| Selection |
((
# PAL - Region 2 DVD player recommendations wanted



## Starliner (Jan 9, 2010)

Hello!

I am trying to solve a problem for a good friend in Windsor, CT. He has a number of DVD's which are PAL and Region 2 (from Germany, I think), and cannot locate a DVD player here which will play these formats.

I read some ads on Amazon where the equipment offered was supposed to play everything, but I also saw customer reviews which said region 2 DVD's did not work on them.

Perhaps some of you have suggestions as to what he should look for, or where? 

Thank you!

Starliner


----------



## Jungle Jack (Jul 28, 2009)

Starliner said:


> Hello!
> 
> I am trying to solve a problem for a good friend in Windsor, CT. He has a number of DVD's which are PAL and Region 2 (from Germany, I think), and cannot locate a DVD player here which will play these formats.
> 
> ...


Hello,
This should do the trick:http://www.amazon.com/Sony-Ultra-Co...id=1346611769&sr=1-1&keywords=region+free+dvd
Around $40 and the Reviews seem quite positive.
))
| Required actions |
**a.** Translate into French the following sentence from the forum thread: "I read some ads on Amazon where the equipment offered was supposed to play everything, but I also saw customer reviews which said region 2 DVD's did not work on them."
**b.** Reproduce verbatim the lines of the records from the line containing "Task: Select the 每 N 页 radio option" through the end of the records.

| Dataset records |
((
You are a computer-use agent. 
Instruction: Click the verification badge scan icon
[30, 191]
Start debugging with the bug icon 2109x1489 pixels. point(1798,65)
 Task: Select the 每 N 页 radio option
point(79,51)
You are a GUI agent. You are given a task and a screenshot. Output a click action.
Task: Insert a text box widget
))
| Full solutions |
**a.** J'ai lu des annonces sur Amazon où l'équipement proposé était censé tout lire, mais j'ai aussi vu des avis de clients qui disaient que les DVD de zone 2 ne fonctionnaient pas dessus.

**b.**
 Task: Select the 每 N 页 radio option
point(79,51)
You are a GUI agent. You are given a task and a screenshot. Output a click action.
Task: Insert a text box widget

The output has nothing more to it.